Convert validation dataset to dataframe

ohiumliu · June 20, 2019, 4:42am

Hello,
I am wondering if there is a utility to convert validation or train dataset to dataframes. For example, my train dataset is something like this

LabelList
y: FloatList (29283 items)
[FloatItem -0.6931472, FloatItem -0.51082563, FloatItem 6.1092477, FloatItem 6.9077554, FloatItem 7.090077]...
Path: .
x: CollabList (29283 items)
[CollabLine compound_id CHEMBL135581; target_id P00374; , CollabLine compound_id CHEMBL135581; target_id P00374; , CollabLine compound_id CHEMBL135581; target_id P00374; , CollabLine compound_id CHEMBL135581; target_id P00374; , CollabLine compound_id CHEMBL135581; target_id P00374; ]...
Path: .

How to do I convert train_ds.y to a dataframe or numpy array? How to do that for train_ds.x?

Any suggestions would be really appreciated.

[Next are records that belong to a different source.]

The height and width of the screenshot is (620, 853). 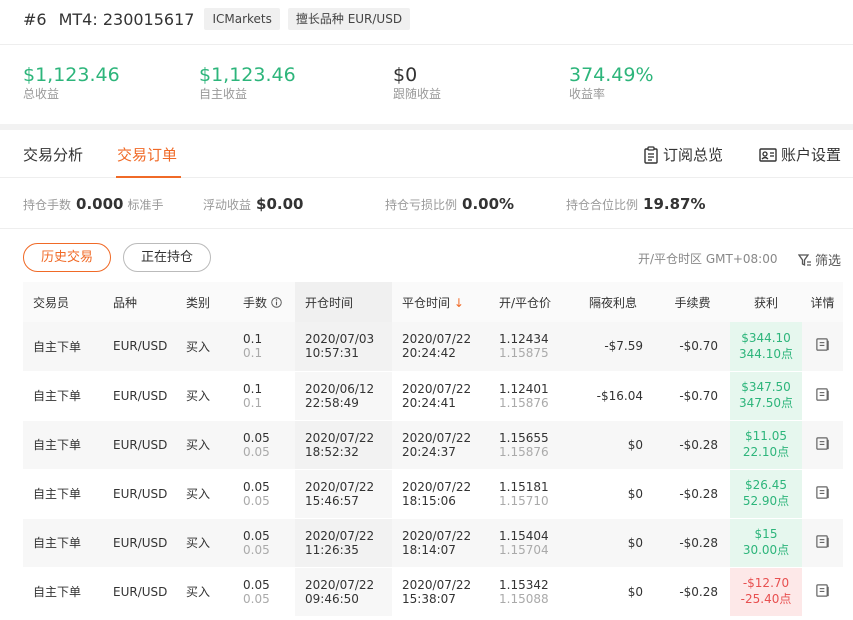 I want to click on position-label: 持仓合位比例, so click(x=602, y=205).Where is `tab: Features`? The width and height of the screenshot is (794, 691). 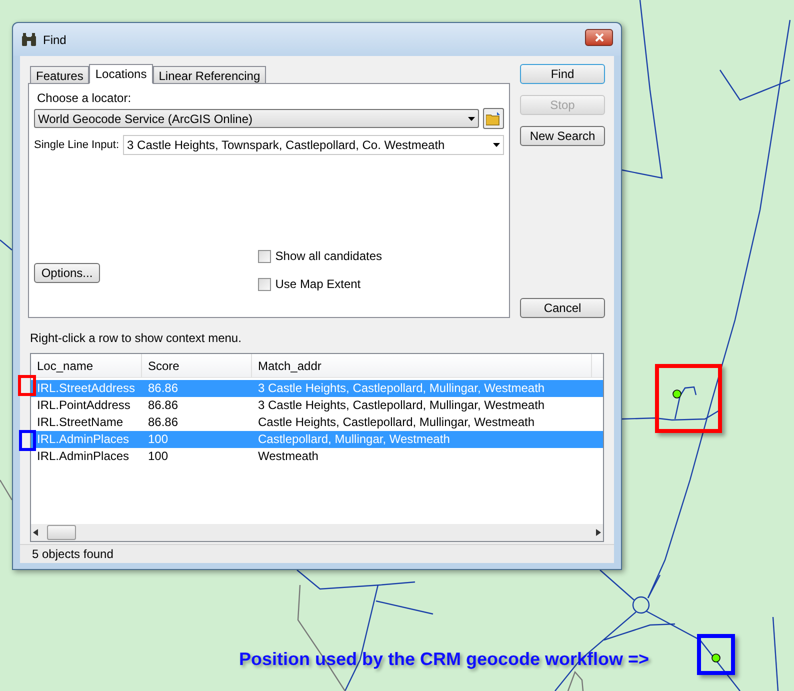
tab: Features is located at coordinates (60, 74).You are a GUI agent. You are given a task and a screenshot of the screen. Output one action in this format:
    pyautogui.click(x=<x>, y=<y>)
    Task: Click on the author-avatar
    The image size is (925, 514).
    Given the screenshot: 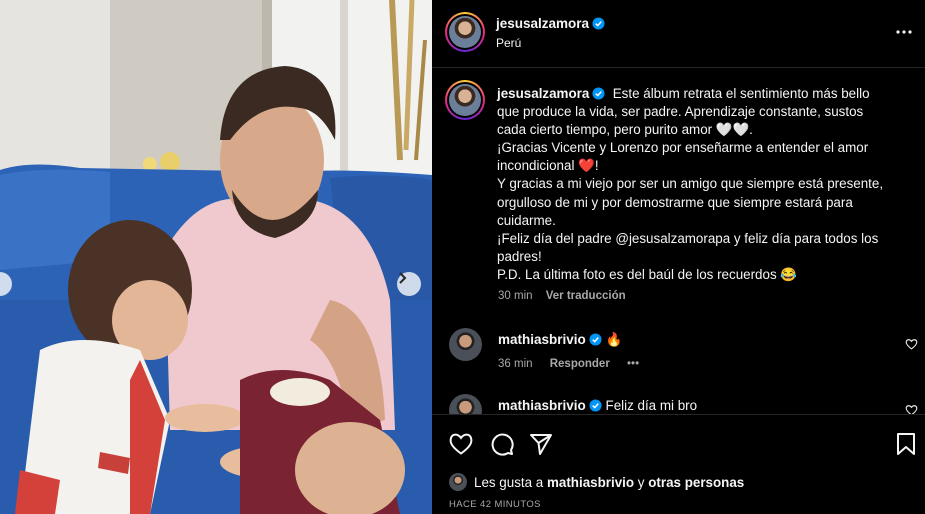 What is the action you would take?
    pyautogui.click(x=465, y=32)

muellerzr · June 20, 2019, 11:03am

In here is some code I used for plot_top_losses on Tabular models. You should be able to refactor this for your validation dataframe. Why are you trying to do this though? To me that seems like a lot of extra work

msrdinesh · June 20, 2019, 11:35am

list_x = list(data_train_ds.x)
list_y = list(data_train_ds.y)
This directly converts Labellist and collablists into normal python list. Later you can convert them easily into numpy arrays or data-frames.

ohiumliu · June 21, 2019, 4:39am

@muellerzr @msrdinesh thank you very much for the suggestions.

I ended doing the following to generate a list for later processing in a dataframe
[str(i).split(';')[1] for i in list(Kd_learn.data.valid_ds.x)]

I was playing with collaborative filtering. It turns out, if some of the items in the validation set were not seen in the training set, it will be labeled as #na#. As a first step, I need to ignore these predictions. I remember this was mentioned in the class, although don’t remember how to deal with it properly. I also need to get more familiar with dataloader in order to understand @muellerzr’s codes better.

mayankpj · August 11, 2019, 6:31pm

@muellerzr @msrdinesh and @ohiumliu , this might be handy to convert datasets to dataframes directly:

pd.concat(list(learn.data.valid_ds.x[:]),axis=1).T

Just replace valid_ds with valid_dl ; or train_ds or test_ds (if you have added test dataset as well.

This helps with understanding what went wrong (like #na# etc.) with test data once it was loaded.
Hope this helps others